## Your objective
Duplicate everything from the line containing "I will pos(218,45)." down to the line containing "pyautogui.click(x=618, y=324)", including both of those lines.

Pointing data for targets:
..............................

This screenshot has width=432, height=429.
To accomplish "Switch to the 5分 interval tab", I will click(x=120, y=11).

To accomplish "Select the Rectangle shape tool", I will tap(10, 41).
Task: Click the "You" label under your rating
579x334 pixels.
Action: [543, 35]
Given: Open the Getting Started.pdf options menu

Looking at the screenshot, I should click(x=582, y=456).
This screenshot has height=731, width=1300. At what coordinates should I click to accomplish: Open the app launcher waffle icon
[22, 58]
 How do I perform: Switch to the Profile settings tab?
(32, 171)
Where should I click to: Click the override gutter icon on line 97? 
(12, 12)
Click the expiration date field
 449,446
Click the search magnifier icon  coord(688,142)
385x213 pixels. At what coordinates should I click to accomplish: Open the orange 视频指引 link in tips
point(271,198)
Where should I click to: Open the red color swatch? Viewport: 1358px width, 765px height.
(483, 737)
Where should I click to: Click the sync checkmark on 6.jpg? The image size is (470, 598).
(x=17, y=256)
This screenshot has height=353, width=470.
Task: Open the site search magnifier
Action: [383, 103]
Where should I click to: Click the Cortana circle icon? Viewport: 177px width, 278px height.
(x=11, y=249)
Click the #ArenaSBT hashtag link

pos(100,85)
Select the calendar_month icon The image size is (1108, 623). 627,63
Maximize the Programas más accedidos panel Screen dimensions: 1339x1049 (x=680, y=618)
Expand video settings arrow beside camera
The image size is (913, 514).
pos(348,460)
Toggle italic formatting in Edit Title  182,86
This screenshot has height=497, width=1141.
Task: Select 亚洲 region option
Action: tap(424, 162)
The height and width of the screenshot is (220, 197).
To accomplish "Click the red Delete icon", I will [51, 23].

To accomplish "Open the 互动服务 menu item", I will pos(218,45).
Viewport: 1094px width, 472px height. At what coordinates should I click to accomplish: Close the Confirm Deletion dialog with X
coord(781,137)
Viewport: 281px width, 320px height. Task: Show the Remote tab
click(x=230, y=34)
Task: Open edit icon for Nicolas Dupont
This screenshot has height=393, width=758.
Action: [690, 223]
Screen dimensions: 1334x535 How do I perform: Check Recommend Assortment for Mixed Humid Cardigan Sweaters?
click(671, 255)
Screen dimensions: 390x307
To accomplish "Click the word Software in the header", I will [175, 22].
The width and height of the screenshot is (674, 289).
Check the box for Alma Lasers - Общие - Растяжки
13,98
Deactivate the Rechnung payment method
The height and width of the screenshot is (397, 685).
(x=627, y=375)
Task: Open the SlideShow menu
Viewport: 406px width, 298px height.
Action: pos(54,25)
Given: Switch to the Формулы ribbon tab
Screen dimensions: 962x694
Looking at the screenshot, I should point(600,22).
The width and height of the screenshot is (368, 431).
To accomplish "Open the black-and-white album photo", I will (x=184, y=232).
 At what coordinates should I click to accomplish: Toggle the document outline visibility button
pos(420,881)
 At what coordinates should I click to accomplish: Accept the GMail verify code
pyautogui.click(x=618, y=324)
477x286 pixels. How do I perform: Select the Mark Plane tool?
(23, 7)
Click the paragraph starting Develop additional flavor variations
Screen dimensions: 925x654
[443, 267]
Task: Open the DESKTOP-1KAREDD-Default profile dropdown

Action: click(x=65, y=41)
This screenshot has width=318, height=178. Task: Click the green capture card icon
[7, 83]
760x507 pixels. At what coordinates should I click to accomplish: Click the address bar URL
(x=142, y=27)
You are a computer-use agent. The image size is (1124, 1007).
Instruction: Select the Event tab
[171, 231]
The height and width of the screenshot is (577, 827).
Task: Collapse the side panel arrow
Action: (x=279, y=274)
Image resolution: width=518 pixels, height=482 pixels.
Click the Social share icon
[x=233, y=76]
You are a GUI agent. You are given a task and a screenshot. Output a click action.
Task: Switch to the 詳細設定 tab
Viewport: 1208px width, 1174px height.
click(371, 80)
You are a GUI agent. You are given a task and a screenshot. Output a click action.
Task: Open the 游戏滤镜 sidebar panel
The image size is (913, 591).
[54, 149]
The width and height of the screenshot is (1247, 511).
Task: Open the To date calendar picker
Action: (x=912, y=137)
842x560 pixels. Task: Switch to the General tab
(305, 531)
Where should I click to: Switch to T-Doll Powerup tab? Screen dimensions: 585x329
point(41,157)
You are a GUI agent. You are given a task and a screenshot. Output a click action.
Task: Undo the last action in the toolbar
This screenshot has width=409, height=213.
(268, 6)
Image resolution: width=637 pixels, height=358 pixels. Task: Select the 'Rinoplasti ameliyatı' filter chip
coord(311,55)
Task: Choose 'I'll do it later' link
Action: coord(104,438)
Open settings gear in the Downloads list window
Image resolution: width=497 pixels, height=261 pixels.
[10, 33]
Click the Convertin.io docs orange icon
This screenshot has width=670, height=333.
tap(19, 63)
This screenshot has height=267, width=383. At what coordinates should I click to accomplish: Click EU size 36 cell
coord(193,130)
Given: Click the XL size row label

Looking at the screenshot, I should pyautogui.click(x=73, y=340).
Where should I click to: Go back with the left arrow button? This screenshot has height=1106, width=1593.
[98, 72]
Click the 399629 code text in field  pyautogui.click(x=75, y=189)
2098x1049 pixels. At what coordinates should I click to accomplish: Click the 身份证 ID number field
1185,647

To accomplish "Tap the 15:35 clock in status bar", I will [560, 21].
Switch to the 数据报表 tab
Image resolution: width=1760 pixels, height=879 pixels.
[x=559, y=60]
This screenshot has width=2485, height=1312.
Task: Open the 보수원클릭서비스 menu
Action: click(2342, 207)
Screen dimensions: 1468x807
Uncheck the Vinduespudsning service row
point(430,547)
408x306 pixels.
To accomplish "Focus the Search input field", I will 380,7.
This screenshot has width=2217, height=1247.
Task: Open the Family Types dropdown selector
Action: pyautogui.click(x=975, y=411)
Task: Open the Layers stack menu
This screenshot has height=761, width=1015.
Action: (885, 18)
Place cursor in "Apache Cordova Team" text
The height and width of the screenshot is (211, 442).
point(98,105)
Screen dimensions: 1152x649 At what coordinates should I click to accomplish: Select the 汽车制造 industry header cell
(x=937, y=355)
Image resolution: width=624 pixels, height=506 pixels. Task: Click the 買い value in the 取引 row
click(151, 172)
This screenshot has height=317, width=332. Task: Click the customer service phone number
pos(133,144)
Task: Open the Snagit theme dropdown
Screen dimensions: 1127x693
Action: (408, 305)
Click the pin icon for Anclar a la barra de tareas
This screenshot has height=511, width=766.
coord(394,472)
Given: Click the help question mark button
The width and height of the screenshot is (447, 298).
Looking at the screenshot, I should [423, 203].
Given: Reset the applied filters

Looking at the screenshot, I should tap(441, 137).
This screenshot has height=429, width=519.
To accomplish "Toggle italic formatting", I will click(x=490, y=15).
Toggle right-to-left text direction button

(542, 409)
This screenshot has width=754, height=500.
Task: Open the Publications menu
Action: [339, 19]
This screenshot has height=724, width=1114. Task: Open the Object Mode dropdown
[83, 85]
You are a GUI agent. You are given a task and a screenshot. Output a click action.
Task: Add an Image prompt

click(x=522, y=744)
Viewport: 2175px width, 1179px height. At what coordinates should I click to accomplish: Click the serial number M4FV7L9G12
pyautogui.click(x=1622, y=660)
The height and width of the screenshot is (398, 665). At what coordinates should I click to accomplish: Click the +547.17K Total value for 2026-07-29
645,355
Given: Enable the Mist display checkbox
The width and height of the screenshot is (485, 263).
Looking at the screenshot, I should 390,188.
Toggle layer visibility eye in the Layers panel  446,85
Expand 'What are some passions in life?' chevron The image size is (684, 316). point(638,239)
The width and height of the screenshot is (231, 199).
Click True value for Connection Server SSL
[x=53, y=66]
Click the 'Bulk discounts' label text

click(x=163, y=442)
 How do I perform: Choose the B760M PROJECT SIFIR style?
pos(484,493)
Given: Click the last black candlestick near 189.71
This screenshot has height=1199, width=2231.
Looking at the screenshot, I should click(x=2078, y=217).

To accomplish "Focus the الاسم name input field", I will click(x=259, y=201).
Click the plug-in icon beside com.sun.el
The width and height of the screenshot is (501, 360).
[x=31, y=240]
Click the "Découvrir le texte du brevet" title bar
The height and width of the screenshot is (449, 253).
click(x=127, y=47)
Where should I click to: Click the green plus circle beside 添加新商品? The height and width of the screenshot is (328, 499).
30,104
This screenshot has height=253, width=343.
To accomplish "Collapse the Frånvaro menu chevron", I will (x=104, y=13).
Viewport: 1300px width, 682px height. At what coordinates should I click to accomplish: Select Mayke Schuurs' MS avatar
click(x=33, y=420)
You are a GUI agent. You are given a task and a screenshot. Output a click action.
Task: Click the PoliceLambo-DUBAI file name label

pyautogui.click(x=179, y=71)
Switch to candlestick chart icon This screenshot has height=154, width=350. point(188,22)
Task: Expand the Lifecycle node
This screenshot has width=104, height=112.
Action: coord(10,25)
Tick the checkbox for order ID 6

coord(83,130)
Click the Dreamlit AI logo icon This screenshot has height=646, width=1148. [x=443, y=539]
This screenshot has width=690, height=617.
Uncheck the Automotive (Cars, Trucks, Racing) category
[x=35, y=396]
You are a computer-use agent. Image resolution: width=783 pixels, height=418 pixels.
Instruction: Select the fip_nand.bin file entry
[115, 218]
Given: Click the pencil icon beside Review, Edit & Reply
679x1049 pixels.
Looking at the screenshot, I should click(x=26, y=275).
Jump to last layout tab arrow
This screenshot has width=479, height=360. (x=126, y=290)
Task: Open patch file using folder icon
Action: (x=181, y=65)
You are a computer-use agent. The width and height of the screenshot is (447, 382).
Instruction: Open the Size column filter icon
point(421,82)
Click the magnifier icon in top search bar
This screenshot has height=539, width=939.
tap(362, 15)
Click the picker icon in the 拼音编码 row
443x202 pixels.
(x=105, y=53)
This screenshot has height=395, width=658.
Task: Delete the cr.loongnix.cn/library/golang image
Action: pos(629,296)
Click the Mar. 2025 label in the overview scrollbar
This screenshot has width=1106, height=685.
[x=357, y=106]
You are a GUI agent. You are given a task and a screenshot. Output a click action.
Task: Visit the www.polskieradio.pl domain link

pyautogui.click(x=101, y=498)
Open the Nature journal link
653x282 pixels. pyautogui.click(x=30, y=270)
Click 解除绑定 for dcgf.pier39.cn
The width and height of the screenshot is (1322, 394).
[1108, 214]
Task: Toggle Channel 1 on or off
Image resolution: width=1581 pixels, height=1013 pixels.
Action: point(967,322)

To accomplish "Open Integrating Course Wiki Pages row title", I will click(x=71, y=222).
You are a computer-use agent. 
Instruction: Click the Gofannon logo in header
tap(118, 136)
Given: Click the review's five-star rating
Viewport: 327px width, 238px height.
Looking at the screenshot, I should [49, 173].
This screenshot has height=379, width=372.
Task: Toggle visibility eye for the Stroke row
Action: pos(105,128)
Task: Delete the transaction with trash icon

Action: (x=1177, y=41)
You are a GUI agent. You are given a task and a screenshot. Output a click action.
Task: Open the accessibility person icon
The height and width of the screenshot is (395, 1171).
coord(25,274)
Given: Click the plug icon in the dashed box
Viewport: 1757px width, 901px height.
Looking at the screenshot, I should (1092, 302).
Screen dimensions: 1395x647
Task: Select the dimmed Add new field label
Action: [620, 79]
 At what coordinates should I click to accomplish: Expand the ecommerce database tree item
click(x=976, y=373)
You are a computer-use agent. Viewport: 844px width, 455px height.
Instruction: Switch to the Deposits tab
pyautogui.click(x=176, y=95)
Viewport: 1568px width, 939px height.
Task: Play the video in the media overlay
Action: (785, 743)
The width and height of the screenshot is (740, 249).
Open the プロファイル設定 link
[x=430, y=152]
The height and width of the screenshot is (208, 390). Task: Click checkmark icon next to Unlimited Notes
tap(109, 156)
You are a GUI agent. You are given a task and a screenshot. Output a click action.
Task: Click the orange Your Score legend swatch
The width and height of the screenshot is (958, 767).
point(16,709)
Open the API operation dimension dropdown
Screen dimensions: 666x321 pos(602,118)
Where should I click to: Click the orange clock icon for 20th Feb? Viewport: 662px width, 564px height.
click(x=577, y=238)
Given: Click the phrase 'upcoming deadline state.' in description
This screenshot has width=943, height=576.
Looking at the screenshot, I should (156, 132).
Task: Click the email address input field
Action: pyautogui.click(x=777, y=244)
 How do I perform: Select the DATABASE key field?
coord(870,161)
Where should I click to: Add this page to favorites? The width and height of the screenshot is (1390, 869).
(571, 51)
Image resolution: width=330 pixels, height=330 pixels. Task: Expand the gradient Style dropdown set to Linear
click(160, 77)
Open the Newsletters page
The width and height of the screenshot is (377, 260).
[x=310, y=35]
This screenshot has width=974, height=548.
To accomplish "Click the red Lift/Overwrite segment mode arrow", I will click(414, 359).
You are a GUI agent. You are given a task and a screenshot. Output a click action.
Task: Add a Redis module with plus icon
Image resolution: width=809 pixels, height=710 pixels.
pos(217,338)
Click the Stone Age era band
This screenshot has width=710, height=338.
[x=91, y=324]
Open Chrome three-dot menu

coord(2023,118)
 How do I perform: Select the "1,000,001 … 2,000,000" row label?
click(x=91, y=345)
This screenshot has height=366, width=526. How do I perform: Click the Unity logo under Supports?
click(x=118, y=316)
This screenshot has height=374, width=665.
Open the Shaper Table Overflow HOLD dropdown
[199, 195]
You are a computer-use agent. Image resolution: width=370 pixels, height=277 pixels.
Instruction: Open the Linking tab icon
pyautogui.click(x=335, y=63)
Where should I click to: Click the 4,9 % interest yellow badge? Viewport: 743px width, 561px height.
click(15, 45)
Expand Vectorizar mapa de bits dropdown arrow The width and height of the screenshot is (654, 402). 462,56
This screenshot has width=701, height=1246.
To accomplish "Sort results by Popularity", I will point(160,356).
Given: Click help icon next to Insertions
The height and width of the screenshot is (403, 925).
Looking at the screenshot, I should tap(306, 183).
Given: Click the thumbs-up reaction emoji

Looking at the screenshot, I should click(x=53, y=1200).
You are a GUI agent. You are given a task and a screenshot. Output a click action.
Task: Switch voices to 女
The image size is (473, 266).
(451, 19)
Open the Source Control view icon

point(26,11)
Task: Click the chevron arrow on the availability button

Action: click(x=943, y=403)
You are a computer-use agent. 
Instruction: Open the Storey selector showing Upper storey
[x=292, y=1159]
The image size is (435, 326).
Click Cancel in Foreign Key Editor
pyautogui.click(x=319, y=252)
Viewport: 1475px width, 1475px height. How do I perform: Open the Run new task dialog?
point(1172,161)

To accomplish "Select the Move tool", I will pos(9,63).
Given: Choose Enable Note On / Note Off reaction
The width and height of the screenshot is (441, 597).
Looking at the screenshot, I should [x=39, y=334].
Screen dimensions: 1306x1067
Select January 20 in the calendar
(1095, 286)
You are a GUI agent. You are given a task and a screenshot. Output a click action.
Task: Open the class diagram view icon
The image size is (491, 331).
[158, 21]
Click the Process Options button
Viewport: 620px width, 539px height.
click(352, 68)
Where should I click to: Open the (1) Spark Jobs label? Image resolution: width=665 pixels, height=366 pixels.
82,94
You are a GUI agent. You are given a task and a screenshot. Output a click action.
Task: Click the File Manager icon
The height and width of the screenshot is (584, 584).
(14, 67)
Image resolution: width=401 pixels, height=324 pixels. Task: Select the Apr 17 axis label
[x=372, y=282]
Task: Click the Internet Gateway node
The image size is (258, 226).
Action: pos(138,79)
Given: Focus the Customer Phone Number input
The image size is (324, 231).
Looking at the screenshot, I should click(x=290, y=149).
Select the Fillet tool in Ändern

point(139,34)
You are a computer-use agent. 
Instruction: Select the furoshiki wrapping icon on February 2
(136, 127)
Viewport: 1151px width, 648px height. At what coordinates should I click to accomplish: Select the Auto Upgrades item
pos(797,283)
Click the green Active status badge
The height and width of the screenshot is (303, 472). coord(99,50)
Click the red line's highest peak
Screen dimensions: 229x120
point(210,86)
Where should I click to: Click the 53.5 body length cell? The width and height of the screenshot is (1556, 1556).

..............................

## Final result
To accomplish "Open the 互动服务 menu item", I will pos(218,45).
Viewport: 1094px width, 472px height. At what coordinates should I click to accomplish: Close the Confirm Deletion dialog with X
coord(781,137)
Viewport: 281px width, 320px height. Task: Show the Remote tab
click(x=230, y=34)
Task: Open edit icon for Nicolas Dupont
This screenshot has height=393, width=758.
Action: [690, 223]
Screen dimensions: 1334x535 How do I perform: Check Recommend Assortment for Mixed Humid Cardigan Sweaters?
click(671, 255)
Screen dimensions: 390x307
To accomplish "Click the word Software in the header", I will [175, 22].
The width and height of the screenshot is (674, 289).
Check the box for Alma Lasers - Общие - Растяжки
13,98
Deactivate the Rechnung payment method
The height and width of the screenshot is (397, 685).
(x=627, y=375)
Task: Open the SlideShow menu
Viewport: 406px width, 298px height.
Action: pos(54,25)
Given: Switch to the Формулы ribbon tab
Screen dimensions: 962x694
Looking at the screenshot, I should point(600,22).
The width and height of the screenshot is (368, 431).
To accomplish "Open the black-and-white album photo", I will (x=184, y=232).
 At what coordinates should I click to accomplish: Toggle the document outline visibility button
pos(420,881)
 At what coordinates should I click to accomplish: Accept the GMail verify code
pyautogui.click(x=618, y=324)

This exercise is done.